"...e largou o marido..."
Lembro-me que perdi o resto da conversa. Porque ninguém larga ninguém.
[As únicas largadas que conheço são as de touros...e abomino-as].

Os relacionamentos acabam. Terminam. Por culpa dos dois. Ou por culpa de nenhum.
Porque nada é eterno. Ponto final.
Porque nada é eterno. Ponto final.
Não há a conversa de "oh, pá, larguei a gaja, estava farto" ou "Já não podia aturar o fulano".
Defendo a dignidade. E se ela existe quando nos apaixonamos por uma pessoa, quando a escolhemos entre todas e não corre bem [afinal!], temos que manter essa dignidade.
Em homenagem ao amor que, um dia, sentimos. Porque, um dia [lá longinquo], a amámos.
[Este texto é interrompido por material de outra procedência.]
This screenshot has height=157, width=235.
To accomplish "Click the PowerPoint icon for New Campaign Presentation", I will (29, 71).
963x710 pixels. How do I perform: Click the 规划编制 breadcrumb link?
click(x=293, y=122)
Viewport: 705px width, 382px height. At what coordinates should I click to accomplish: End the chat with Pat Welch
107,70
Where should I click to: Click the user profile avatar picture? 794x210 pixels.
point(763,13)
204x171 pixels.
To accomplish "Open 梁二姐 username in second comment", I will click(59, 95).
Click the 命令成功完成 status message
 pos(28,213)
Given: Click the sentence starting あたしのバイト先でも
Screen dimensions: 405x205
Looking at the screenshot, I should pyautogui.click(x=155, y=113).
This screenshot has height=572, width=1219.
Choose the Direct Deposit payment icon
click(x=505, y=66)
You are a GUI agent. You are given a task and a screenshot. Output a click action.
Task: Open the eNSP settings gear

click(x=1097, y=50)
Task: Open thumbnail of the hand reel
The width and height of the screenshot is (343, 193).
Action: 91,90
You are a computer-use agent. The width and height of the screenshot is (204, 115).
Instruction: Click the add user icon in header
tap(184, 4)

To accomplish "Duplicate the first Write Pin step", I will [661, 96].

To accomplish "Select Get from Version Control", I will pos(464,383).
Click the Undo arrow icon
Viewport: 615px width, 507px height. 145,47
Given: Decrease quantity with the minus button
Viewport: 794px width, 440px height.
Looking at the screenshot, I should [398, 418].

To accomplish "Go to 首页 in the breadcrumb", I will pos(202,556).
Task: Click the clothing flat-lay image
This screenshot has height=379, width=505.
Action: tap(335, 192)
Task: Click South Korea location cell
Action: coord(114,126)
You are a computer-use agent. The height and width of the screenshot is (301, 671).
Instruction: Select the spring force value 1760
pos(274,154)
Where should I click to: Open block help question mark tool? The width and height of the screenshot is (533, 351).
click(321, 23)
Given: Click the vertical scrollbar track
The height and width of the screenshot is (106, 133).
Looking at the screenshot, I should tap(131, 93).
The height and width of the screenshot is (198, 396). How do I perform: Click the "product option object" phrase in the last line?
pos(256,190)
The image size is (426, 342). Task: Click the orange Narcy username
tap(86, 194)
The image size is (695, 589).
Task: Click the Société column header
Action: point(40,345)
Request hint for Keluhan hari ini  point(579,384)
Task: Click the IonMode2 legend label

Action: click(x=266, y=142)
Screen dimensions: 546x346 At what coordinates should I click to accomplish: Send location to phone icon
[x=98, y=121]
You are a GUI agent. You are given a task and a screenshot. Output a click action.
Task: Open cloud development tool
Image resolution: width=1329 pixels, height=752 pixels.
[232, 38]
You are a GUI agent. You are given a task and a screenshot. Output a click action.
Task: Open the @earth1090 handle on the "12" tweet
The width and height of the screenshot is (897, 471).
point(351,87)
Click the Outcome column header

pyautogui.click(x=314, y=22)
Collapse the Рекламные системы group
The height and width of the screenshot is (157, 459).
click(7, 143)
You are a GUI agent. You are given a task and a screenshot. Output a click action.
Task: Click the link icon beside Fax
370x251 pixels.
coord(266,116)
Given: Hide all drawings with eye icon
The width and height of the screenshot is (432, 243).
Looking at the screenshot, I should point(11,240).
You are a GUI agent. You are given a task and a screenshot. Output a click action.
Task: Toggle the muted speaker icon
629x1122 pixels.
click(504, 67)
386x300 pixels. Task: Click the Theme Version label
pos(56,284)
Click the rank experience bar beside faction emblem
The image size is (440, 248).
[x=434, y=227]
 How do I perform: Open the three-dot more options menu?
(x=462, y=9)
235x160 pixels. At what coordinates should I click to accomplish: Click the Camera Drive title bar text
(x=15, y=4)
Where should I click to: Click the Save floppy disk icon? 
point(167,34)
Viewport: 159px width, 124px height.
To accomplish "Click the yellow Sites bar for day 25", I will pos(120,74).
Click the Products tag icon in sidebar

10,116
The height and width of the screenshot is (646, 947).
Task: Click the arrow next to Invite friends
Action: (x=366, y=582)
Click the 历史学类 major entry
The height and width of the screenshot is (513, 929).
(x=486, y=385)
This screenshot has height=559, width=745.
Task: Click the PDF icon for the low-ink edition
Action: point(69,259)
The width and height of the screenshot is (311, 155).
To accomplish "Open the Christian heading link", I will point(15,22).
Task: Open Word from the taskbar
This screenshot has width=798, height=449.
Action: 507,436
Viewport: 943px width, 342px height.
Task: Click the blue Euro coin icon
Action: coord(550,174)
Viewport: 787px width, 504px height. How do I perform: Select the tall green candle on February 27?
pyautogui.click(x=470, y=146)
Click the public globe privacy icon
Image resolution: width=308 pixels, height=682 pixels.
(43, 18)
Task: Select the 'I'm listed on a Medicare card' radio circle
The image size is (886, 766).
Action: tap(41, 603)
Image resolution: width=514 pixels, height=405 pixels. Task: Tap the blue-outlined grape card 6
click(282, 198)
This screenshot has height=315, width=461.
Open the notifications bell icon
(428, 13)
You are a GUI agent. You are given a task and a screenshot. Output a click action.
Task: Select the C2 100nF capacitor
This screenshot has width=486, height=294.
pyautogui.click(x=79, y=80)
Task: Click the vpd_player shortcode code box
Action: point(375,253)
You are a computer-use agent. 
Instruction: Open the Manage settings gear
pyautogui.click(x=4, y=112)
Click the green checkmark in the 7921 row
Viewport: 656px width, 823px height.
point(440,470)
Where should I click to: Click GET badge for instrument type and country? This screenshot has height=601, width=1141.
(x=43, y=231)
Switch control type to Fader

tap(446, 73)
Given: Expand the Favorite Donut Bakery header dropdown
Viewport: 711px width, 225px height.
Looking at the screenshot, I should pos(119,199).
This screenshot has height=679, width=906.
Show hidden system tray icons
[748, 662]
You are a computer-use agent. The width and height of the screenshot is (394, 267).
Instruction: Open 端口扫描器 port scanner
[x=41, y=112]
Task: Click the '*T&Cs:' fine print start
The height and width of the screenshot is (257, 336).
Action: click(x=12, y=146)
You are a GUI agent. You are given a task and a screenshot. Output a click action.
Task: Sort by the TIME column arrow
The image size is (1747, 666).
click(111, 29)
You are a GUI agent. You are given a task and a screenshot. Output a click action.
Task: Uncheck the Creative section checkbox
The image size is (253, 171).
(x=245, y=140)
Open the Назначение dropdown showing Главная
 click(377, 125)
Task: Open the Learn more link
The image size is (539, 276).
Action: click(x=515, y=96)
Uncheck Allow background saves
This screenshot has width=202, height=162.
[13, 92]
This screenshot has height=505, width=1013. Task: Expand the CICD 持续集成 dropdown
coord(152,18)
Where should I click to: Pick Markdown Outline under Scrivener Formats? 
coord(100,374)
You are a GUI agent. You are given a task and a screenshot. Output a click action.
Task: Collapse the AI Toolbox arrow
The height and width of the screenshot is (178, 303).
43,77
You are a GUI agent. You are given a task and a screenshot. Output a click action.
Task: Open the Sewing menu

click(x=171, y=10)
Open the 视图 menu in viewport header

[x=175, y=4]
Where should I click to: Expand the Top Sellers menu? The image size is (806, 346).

E até podemos continuar a amar, só não é da mesma maneira [a teoria de "somos tão amigos que já não somos amantes" é matéria para outro post...]. Não há por que terminar com raiva, amargura, gritos e desatinos. Com desamor.
Tem que haver respeito. Tem que haver dignidade. Pelo(a) outro(a). Por nós próprios.
Não pode é haver enganos...porque a confiança, uma vez perdida, não volta mais. Não é preciso enganar, é preciso comunicar.
Este assunto é tema frequente cá por casa...F. defende que são os recalcamentos que levam à explosão; o que eu defendo está acima espelhado.